#### SET EXERCISE:
Can you reproduce the listing below verbatim, every line unchanged?

#### Data on locating visible targets:

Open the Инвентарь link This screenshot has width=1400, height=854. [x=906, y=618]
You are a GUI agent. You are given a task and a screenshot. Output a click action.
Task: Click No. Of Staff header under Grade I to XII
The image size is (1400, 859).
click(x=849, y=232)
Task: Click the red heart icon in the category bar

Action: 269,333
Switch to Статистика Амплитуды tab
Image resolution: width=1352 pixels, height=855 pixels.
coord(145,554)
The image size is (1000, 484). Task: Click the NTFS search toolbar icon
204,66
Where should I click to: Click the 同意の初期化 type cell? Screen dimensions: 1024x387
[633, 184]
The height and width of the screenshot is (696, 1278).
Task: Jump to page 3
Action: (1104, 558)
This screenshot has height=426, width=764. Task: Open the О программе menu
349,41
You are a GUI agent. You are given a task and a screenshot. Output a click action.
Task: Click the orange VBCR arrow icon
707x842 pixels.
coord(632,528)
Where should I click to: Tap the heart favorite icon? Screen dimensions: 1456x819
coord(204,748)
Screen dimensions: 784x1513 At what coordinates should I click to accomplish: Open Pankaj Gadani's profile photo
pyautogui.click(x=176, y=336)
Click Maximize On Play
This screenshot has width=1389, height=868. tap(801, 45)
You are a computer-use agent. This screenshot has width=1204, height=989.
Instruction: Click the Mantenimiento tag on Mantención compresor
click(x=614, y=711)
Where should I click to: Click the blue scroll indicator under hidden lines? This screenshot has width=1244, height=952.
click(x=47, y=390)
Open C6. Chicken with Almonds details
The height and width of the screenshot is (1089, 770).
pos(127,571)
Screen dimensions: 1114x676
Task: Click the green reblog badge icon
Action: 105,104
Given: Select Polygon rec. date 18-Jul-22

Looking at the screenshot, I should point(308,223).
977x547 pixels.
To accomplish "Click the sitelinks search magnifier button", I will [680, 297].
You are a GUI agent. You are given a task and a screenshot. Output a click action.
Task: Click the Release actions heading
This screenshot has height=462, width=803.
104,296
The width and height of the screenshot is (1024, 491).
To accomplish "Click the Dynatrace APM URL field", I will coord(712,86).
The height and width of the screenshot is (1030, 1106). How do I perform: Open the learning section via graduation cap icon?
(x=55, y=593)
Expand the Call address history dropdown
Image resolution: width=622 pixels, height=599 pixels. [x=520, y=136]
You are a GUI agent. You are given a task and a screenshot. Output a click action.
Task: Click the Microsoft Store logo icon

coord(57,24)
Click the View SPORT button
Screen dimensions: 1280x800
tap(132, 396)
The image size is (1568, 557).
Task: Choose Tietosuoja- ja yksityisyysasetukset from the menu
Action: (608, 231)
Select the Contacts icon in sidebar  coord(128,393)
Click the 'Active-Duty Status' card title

#### CORRECT OUTPUT:
Open the Инвентарь link This screenshot has width=1400, height=854. [x=906, y=618]
You are a GUI agent. You are given a task and a screenshot. Output a click action.
Task: Click No. Of Staff header under Grade I to XII
The image size is (1400, 859).
click(x=849, y=232)
Task: Click the red heart icon in the category bar

Action: 269,333
Switch to Статистика Амплитуды tab
Image resolution: width=1352 pixels, height=855 pixels.
coord(145,554)
The image size is (1000, 484). Task: Click the NTFS search toolbar icon
204,66
Where should I click to: Click the 同意の初期化 type cell? Screen dimensions: 1024x387
[633, 184]
The height and width of the screenshot is (696, 1278).
Task: Jump to page 3
Action: (1104, 558)
This screenshot has height=426, width=764. Task: Open the О программе menu
349,41
You are a GUI agent. You are given a task and a screenshot. Output a click action.
Task: Click the orange VBCR arrow icon
707x842 pixels.
coord(632,528)
Where should I click to: Tap the heart favorite icon? Screen dimensions: 1456x819
coord(204,748)
Screen dimensions: 784x1513 At what coordinates should I click to accomplish: Open Pankaj Gadani's profile photo
pyautogui.click(x=176, y=336)
Click Maximize On Play
This screenshot has width=1389, height=868. tap(801, 45)
You are a computer-use agent. This screenshot has width=1204, height=989.
Instruction: Click the Mantenimiento tag on Mantención compresor
click(x=614, y=711)
Where should I click to: Click the blue scroll indicator under hidden lines? This screenshot has width=1244, height=952.
click(x=47, y=390)
Open C6. Chicken with Almonds details
The height and width of the screenshot is (1089, 770).
pos(127,571)
Screen dimensions: 1114x676
Task: Click the green reblog badge icon
Action: 105,104
Given: Select Polygon rec. date 18-Jul-22

Looking at the screenshot, I should point(308,223).
977x547 pixels.
To accomplish "Click the sitelinks search magnifier button", I will [680, 297].
You are a GUI agent. You are given a task and a screenshot. Output a click action.
Task: Click the Release actions heading
This screenshot has height=462, width=803.
104,296
The width and height of the screenshot is (1024, 491).
To accomplish "Click the Dynatrace APM URL field", I will coord(712,86).
The height and width of the screenshot is (1030, 1106). How do I perform: Open the learning section via graduation cap icon?
(x=55, y=593)
Expand the Call address history dropdown
Image resolution: width=622 pixels, height=599 pixels. [x=520, y=136]
You are a GUI agent. You are given a task and a screenshot. Output a click action.
Task: Click the Microsoft Store logo icon

coord(57,24)
Click the View SPORT button
Screen dimensions: 1280x800
tap(132, 396)
The image size is (1568, 557).
Task: Choose Tietosuoja- ja yksityisyysasetukset from the menu
Action: (608, 231)
Select the Contacts icon in sidebar  coord(128,393)
Click the 'Active-Duty Status' card title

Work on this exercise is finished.